Kampala — THE strange viral disease that struck the western district of Bundibugyo in August and has todate killed 16 people has been confirmed by the Health Ministry to be the Ebola haemorrhagic fever, a deadly disease for which there is no cure.
Announcing the existence of the Ebola strain in the country yesterday, Dr Sam Zaramba, the director general of health services said; "The Ministry of Health would like to inform the public that the mysterious disease outbreak in Bundibubyo has now been confirmed to be Ebola." The confirmatory laboratory tests, initially carried out at the National Institute of Virology in South Africa and later at the US-based Centre for Disease Control, comes months after the disease spread to 14 villages in the affected district.
Dr Zaramba yesterday denied reports that the government had known about the deadly epidemic outbreak weeks earlier but concealed it in order not to scare away foreign dignitaries who were scheduled to attend the just concluded Commonwealth Heads of Government Meeting in Kampala.
"It would be unethical for me to keep quiet (about an epidemic outbreak). It is true we knew there was a strange disease in western Uganda but had not got the conclusive confirmation that it was Ebola until today (Thursday) morning," he stressed.
He said the laboratory diagnostic process was so arduous and protracted that out of 20 (blood) samples sent to foreign capitals, "only eight tested positive".
Dr William Sikyewunda, the district director of health services for Bundibugyo said latest reports indicate the disease had killed at least 27 residents and 51 others were infected, mainly in Bubukwanga and Kasitu sub-counties. But other unconfirmed reports put the total death toll to date at 50.
The government yesterday dispatched a team of health officials from the Ministry of Health headquarters in Kampala to strengthen rapid response capability in the trouble spots.
"The initial supplies and drugs for case management have been mobilised and isolation facilities are already operational in Bundibugyo Hospital and Kikyo Health centre (IV)," the ministry said in the press statement.
The chairman of the National Ebola taskforce, Dr Sam Okware, said the Ebola strain identified in the western enclave is "completely different" from the four known sub types of the heamorrhagic fever namely; Ebola Sudan, Ebola Zaire, Ebola Reston (that only affects monkeys) and Ebola Tai (Ivory Coast).
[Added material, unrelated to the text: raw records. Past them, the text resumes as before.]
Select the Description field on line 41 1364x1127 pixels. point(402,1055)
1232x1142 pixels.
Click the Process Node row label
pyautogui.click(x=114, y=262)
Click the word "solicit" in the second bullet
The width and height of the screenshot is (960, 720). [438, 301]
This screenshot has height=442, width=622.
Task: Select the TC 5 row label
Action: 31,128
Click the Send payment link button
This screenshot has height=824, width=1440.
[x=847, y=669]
The common symptoms of Ebola, that causes death in 70 to 90 percent of all clinically ill cases; include very high fever, diarrhea, vomiting associated with red eyes and a measles-like rash. Health officials issued a countrywide wide Ebola alert and urged the public to be vigilant and promptly report any suspected cases to the nearest health facility or call the cell phone hotlines 0772507799, 0772409810.
Daily Monitor has established that a core group of specialized staff from World Health Organization, Unicef, MSF - France and Afrinet left for Bundibugyo yesterday to join local medics and bolster case management of patients, contact tracing and public education. "Ebola is spread by close contact with body fluids of an infected person or people who have died of the disease. Anybody handling suspected cases must use appropriate protective wear," the official warning statement said.
Medical experts say the incubation period for the Ebola virus is between two to 21 days, depending on the strain.
By last evening, information emerged that Bundibugyo hospital medical superintendent only identified as Dr Ssesanga and Dr Joshua Akure, another medic and employee of International Air Ambulance were down with illnesses suspected to be Ebola.
Ebola last struck Uganda in the northern district of Gulu in October 2000 and killed 224 people, including Dr Mathew Lukwiya, the then medical superintendent of Lacor hospital, who first identified and later relentlessly spearheaded the fight against the disease. It was believed that Ugandan soldiers who were by then returning from the Democratic Republic of Congo brought the disease into the country.
The WHO says Ebola has in the past four months killed 160 out of 352 infected persons, especially in the southern province of DRC's Kasai Occidental, which is about 2, 000 kilometres away from Uganda.
The virulent disease was first identified in the Western Equatorial province of Sudan and in a nearby region of former Zaire (now Democratic Republic of Congo) in 1976 and about 1500 cases with over 1000 deaths have been documented ever since.
Just like Marburg fever, the Ebola virus' natural reservoir is still a puzzle, experts have said, but it seems to reside in African rain forests and in areas of the Western Pacific, according to the United Nations health agency but is said to be part of a group of negative-stranded RNA viruses, known as Filoviridae and mostly not airborne.